▶ _Material for the task_:
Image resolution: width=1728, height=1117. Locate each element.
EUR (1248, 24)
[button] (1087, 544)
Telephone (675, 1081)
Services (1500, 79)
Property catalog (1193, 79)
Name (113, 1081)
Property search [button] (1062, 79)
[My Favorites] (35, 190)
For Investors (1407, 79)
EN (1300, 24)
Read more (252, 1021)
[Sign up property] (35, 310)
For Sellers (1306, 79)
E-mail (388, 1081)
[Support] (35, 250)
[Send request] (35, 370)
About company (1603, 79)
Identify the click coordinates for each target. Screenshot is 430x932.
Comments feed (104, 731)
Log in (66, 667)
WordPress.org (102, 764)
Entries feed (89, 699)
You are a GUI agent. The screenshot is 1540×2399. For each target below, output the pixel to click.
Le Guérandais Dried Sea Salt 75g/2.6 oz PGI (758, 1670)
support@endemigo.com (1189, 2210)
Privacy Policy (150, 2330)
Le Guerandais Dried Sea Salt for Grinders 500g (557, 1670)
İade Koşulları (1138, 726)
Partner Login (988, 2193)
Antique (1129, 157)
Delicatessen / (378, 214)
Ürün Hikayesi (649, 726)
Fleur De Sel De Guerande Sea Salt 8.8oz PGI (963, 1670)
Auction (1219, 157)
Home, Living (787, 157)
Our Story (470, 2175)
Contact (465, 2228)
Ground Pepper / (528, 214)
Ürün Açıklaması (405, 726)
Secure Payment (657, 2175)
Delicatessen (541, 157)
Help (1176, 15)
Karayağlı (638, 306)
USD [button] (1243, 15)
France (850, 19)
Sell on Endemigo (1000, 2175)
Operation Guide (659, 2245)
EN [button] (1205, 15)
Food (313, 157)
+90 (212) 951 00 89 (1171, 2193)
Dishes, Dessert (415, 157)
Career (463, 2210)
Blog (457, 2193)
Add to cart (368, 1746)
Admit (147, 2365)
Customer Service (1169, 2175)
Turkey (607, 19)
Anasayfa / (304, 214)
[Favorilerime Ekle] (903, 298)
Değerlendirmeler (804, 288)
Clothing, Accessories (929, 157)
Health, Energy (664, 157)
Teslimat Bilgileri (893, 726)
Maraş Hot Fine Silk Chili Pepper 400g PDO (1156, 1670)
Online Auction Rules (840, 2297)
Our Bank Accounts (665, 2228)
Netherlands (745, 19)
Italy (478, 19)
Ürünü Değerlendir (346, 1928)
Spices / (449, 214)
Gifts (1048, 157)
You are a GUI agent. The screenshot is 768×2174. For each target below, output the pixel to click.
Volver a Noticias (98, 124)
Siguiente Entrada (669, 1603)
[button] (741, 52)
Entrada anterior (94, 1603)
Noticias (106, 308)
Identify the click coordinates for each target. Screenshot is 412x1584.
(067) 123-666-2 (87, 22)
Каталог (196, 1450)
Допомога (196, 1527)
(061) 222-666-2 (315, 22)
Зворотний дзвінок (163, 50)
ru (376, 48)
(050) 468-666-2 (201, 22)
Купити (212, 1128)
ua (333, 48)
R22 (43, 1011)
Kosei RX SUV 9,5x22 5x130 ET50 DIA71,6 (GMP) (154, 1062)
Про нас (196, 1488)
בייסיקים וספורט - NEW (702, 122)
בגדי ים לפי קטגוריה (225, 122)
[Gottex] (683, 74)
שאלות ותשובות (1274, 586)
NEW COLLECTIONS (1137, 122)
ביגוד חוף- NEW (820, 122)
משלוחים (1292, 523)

▶ _Brief_: Where the listing above has a line with "Ground Pepper / (528, 214)", start there, and output every line exactly through the line with "Dishes, Dessert (415, 157)", which is also included.

▶ _Exercise output_:
Ground Pepper / (528, 214)
Ürün Açıklaması (405, 726)
Secure Payment (657, 2175)
Delicatessen (541, 157)
Help (1176, 15)
Karayağlı (638, 306)
USD [button] (1243, 15)
France (850, 19)
Sell on Endemigo (1000, 2175)
Operation Guide (659, 2245)
EN [button] (1205, 15)
Food (313, 157)
+90 (212) 951 00 89 (1171, 2193)
Dishes, Dessert (415, 157)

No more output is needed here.